Motif 27 : "Cette conclusion est corroborée par le fait que ledit contrat d’adhésion prévoit la fourniture de prestations de services qui sont mises à la disposition des adhérents au club dans les mêmes conditions que celles offertes aux clients du complexe hôtelier. Comme l’a fait valoir la Commission, ces prestations supplémentaires vont au-delà de la cession d’un droit d’usage qui constitue l’objet d’un contrat de bail. Si le contenu et la nature des prestations en cause au principal ne sont pas précisés dans la décision de renvoi, il convient néanmoins de rappeler qu’un contrat complexe portant sur un ensemble de prestations de services fournies contre un prix global payé par le client se situe en dehors du domaine dans lequel le principe de la compétence exclusive prévue à l’article 16, point 1, de la convention trouve sa raison d’être, et ne saurait constituer un contrat de bail proprement dit au sens de cet article (arrêt du 26 février 1992, Hacker, C-280/90, Rec. p. I‑1111, point 15)".

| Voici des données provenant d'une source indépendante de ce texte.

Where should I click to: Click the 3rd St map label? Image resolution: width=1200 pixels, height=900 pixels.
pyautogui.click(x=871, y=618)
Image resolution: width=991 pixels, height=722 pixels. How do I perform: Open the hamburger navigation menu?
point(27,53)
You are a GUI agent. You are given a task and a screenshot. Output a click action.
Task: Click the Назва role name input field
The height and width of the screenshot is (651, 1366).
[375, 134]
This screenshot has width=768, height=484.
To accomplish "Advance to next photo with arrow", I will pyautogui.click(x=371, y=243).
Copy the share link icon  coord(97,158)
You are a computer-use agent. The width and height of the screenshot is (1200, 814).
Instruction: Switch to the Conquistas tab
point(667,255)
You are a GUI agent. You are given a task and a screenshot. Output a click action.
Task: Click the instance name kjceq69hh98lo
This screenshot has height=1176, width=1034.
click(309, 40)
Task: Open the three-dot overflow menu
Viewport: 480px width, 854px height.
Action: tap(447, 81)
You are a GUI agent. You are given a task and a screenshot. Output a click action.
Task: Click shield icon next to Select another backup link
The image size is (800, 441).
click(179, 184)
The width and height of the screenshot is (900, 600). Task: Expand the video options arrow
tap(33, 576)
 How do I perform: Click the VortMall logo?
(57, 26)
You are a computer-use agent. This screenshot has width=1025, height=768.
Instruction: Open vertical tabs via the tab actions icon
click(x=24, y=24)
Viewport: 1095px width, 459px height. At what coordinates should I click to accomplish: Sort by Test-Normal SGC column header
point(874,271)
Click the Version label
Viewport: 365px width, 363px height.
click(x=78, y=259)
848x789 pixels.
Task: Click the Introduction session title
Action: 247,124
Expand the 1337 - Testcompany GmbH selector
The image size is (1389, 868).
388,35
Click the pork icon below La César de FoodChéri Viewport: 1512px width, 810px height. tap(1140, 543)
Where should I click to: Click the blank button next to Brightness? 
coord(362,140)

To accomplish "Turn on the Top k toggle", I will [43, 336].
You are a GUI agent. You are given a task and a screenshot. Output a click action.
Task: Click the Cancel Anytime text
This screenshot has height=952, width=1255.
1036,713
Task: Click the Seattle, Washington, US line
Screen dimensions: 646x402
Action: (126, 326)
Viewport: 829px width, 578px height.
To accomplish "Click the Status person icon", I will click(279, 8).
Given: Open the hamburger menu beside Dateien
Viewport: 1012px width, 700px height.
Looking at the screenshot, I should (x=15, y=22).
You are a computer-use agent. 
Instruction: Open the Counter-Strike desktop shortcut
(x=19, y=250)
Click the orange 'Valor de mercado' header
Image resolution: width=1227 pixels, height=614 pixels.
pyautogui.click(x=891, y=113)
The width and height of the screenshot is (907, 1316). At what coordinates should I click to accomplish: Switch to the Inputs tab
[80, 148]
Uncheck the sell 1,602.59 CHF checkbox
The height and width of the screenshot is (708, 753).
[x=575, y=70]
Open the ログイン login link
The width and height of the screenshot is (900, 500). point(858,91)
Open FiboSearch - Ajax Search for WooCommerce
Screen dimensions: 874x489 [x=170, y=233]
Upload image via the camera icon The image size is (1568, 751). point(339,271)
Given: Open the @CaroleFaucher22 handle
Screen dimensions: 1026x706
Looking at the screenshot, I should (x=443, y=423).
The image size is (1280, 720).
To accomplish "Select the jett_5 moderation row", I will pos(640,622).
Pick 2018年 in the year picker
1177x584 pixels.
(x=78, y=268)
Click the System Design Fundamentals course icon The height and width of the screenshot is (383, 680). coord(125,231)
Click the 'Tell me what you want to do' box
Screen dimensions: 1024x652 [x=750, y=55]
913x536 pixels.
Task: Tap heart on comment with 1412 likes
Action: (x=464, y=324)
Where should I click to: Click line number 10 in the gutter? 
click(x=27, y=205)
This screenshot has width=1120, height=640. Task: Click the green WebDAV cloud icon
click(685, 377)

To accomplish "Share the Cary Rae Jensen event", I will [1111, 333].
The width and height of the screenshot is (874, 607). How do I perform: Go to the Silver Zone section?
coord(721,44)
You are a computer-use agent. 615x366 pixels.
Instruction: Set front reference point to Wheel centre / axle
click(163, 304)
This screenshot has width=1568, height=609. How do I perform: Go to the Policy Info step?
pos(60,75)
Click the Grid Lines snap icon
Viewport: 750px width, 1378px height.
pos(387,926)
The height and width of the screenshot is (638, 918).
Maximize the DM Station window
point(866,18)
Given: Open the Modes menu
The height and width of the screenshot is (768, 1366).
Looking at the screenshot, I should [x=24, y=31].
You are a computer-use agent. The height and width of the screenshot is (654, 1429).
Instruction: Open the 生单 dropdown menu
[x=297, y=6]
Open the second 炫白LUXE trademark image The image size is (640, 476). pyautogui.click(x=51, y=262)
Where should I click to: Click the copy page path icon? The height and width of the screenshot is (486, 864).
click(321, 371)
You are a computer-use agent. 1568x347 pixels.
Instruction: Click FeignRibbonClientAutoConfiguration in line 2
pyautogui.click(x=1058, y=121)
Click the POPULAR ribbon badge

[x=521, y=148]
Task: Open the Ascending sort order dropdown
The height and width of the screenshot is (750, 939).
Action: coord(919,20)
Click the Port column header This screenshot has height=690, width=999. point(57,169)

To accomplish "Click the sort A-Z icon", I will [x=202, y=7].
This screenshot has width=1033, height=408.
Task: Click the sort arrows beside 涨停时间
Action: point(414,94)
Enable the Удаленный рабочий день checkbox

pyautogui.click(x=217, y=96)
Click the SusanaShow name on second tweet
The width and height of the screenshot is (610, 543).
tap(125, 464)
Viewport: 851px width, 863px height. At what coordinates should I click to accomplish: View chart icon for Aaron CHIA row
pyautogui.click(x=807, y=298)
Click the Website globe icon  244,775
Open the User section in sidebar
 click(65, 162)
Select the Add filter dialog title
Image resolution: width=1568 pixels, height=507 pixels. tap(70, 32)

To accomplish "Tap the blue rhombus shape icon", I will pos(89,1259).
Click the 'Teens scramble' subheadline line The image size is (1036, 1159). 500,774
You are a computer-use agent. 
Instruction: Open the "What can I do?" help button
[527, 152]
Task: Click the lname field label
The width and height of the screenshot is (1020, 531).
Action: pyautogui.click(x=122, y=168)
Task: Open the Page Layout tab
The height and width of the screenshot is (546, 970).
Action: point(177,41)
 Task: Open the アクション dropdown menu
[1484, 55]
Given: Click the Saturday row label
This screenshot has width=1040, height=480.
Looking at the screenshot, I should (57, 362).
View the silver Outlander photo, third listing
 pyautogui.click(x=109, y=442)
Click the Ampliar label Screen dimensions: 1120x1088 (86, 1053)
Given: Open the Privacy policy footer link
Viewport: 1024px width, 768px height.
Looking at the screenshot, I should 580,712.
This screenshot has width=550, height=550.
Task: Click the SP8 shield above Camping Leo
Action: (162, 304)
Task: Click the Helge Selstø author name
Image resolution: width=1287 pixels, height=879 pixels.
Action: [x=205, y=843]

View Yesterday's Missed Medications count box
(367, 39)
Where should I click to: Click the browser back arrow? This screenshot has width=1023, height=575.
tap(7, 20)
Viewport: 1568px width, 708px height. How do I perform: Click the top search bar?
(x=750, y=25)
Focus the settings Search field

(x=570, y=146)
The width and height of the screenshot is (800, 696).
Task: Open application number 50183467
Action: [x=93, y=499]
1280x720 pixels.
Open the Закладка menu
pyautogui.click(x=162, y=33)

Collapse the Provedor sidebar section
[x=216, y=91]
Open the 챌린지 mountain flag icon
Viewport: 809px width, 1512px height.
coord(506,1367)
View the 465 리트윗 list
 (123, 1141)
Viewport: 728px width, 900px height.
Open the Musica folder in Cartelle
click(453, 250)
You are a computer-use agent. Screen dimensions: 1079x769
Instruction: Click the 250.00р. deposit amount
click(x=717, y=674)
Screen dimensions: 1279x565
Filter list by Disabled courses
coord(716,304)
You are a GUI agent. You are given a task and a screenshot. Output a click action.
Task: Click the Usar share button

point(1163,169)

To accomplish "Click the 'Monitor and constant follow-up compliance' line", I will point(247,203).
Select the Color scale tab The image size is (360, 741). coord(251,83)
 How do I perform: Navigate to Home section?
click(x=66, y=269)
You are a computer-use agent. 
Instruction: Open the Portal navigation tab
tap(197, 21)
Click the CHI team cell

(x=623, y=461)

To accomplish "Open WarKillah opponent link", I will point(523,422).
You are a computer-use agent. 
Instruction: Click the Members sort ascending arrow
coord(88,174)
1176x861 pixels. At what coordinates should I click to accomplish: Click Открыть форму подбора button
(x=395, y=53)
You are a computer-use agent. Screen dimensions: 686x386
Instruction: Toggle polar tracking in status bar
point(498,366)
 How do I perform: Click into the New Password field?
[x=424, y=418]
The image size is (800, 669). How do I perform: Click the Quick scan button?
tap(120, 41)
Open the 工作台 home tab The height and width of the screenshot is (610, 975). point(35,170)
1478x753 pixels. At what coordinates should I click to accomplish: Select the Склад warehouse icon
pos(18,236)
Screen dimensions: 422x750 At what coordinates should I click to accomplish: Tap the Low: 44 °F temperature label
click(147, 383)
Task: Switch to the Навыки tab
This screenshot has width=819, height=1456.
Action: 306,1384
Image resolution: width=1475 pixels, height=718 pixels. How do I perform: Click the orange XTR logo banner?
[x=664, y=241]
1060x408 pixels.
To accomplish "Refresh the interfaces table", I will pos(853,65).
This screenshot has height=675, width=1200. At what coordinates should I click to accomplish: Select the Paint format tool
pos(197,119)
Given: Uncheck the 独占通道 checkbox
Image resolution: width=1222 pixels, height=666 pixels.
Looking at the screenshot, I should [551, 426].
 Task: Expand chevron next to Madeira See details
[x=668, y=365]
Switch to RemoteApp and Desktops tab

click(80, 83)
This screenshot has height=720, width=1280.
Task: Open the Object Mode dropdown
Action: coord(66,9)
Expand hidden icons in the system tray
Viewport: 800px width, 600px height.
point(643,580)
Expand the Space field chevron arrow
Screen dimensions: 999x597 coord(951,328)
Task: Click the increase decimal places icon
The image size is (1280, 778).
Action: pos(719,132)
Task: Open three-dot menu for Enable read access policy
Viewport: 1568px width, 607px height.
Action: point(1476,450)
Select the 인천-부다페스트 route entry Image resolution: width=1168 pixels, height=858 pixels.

Dispositif (et motif 28) : "L’article 16, point 1, sous a), de la convention du 27 septembre 1968 (...) doit être interprété en ce sens qu’il ne s’applique pas à un contrat d’adhésion à un club qui, en contrepartie d’un droit d’adhésion représentant l’élément dominant du prix global, permet aux adhérents d’acquérir un droit d’utilisation à temps partiel sur un bien immobilier uniquement désigné par son type et sa situation et prévoit l’affiliation des adhérents à une organisation permettant un échange de leur droit d’utilisation".